=== Stored records ===

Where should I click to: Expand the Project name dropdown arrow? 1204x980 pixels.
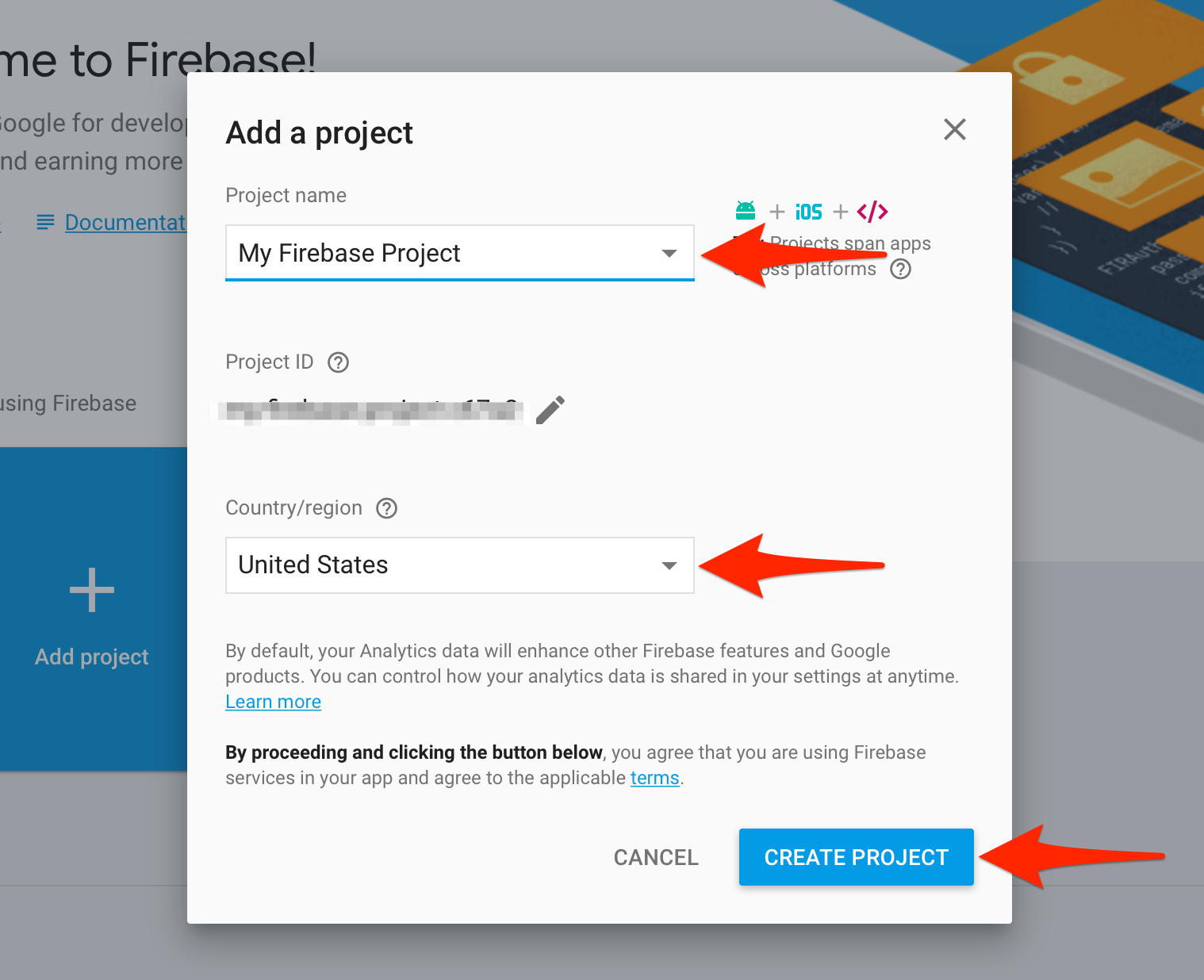[x=669, y=253]
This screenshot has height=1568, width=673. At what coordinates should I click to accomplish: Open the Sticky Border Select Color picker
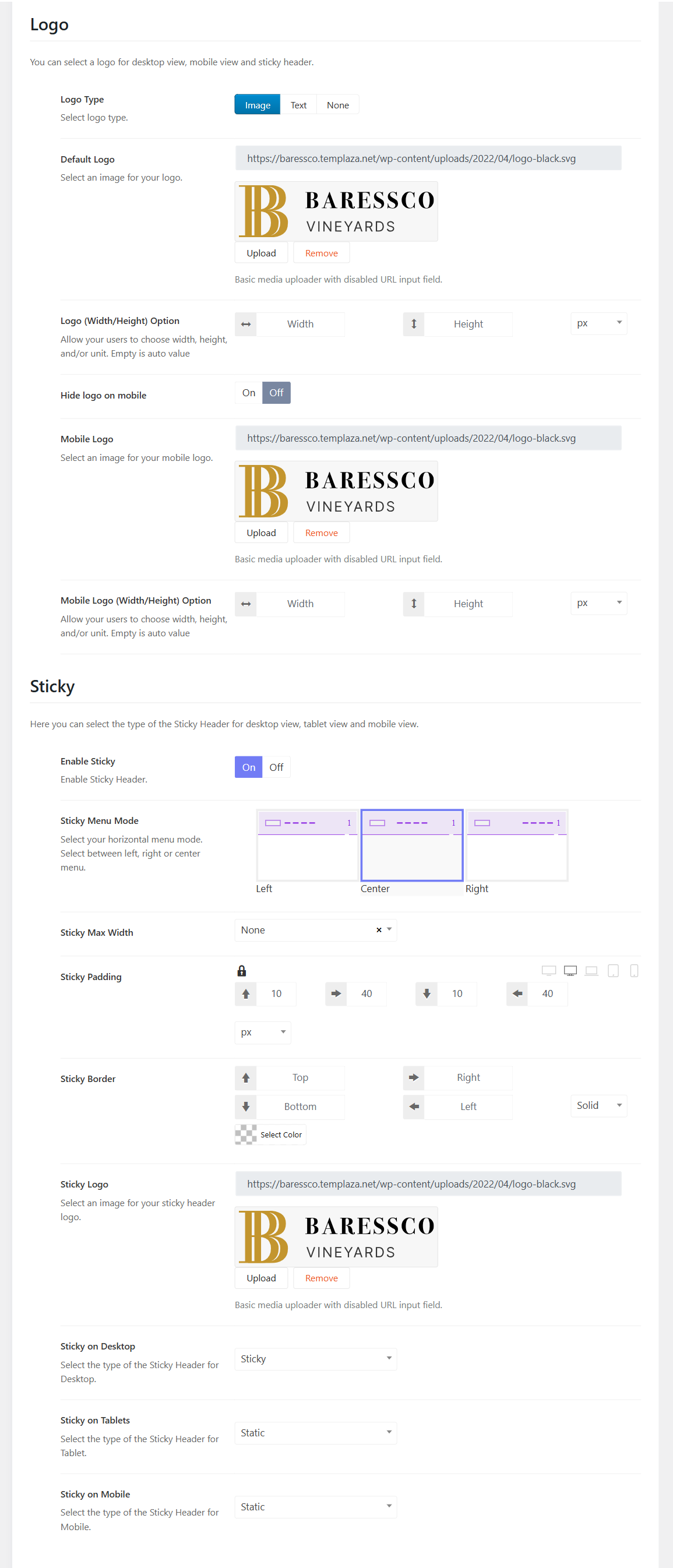click(x=270, y=1134)
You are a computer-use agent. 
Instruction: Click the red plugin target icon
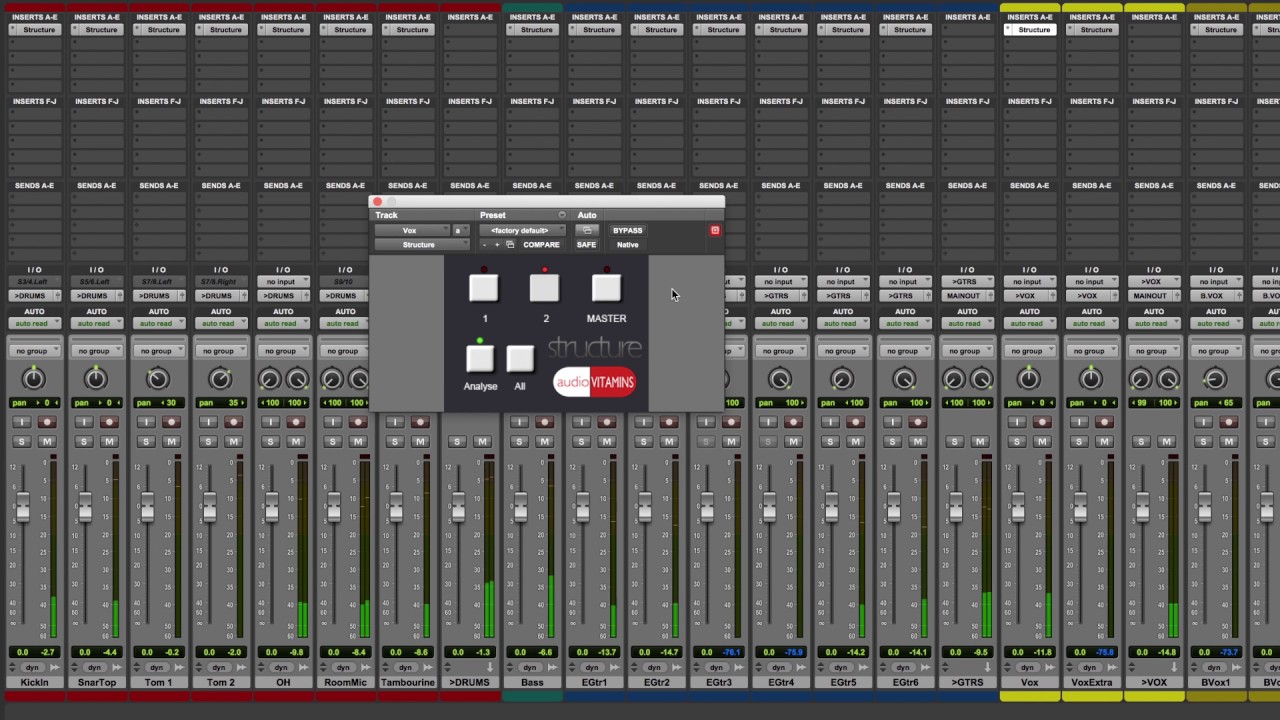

=== Assignment ===
The entries above are to be repeated exactly, except for any pictures.

=== Reply ===
Where should I click to: Expand the Project name dropdown arrow? 1204x980 pixels.
[x=669, y=253]
This screenshot has height=1568, width=673. At what coordinates should I click to accomplish: Open the Sticky Border Select Color picker
click(x=270, y=1134)
You are a computer-use agent. 
Instruction: Click the red plugin target icon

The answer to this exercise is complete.